In addition, the logic instructions in the memory 1530 may be implemented in the form of software functional units and stored in a computer readable storage medium when the logic instructions are sold or used as independent products. Based on such understanding, the technical solution of the present invention may be embodied in the form of a software product, which is stored in a storage medium and includes instructions for causing a computer device (which may be a personal computer, a server, or a network device) to execute all or part of the steps of the method according to the embodiments of the present invention. And the aforementioned storage medium includes: a U-disk, a removable hard disk, a Read-Only Memory (ROM), a Random Access Memory (RAM), a magnetic disk or an optical disk, and other various media capable of storing program codes.
In another aspect, the present invention also provides a computer program product including a computer program stored on a non-transitory computer-readable storage medium, the computer program including program instructions, which when executed by a computer, enable the computer to perform a profile generation method for a system log dependency graph for attack investigation and recovery provided by the above methods, the method including:
determining a system entity dependency relationship graph of an attack event to be investigated and restored, wherein the system entity dependency relationship graph comprises system entity nodes associated with the attack event to be investigated and restored and call relationships among the system entity nodes; the system entity nodes comprise process nodes and resource nodes, and the calling relationship among the system entity nodes represents system activities;
executing layered random walking on the process nodes in the system entity dependency relationship graph, and determining the behavior representation of the process nodes;
clustering the process nodes based on the behavior representation of the process nodes, and dividing the system entity dependency relationship graph into at least one first subgraph based on the clustering result;
compressing each first sub-graph of the at least one first sub-graph to obtain at least one second sub-graph, wherein the at least one second sub-graph is in one-to-one correspondence with the at least one first sub-graph;
and generating a summary corresponding to each second sub-graph in the at least one second sub-graph, and obtaining a summary graph corresponding to the system entity dependency relationship graph.

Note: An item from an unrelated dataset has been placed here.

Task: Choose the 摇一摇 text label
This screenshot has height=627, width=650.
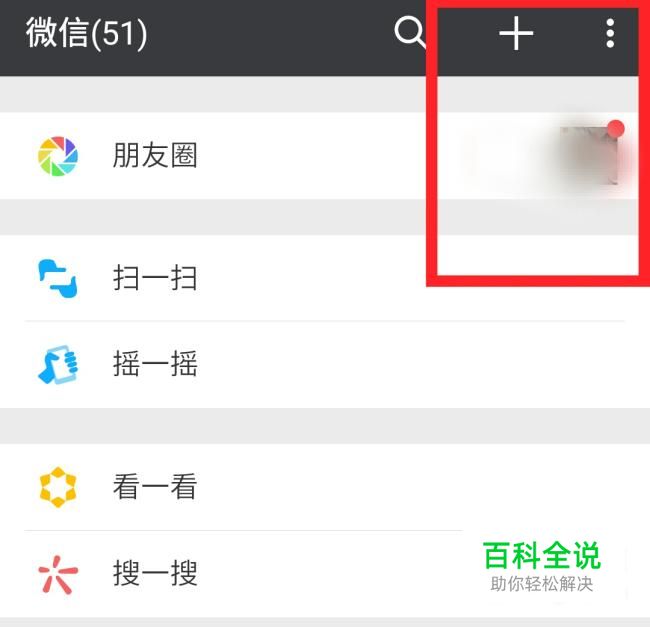Action: point(155,363)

In still another aspect, the present invention further provides a non-transitory computer-readable storage medium, on which a computer program is stored, the computer program being implemented by a processor to perform the above-mentioned methods for generating a profile of a system log dependency graph for attack investigation and recovery, the method comprising:
determining a system entity dependency relationship graph of an attack event to be investigated and restored, wherein the system entity dependency relationship graph comprises system entity nodes associated with the attack event to be investigated and restored and call relations among the system entity nodes; the system entity nodes comprise process nodes and resource nodes, and the calling relationship among the system entity nodes represents system activities;
executing layered random walking on the process nodes in the system entity dependency relationship graph, and determining the behavior representation of the process nodes;
clustering the process nodes based on the behavior representation of the process nodes, and dividing the system entity dependency relationship graph into at least one first subgraph based on the clustering result;
compressing each first sub-graph of the at least one first sub-graph to obtain at least one second sub-graph, wherein the at least one second sub-graph is in one-to-one correspondence with the at least one first sub-graph;
and generating a summary corresponding to each second sub-graph in the at least one second sub-graph, and obtaining a summary graph corresponding to the system entity dependency relationship graph.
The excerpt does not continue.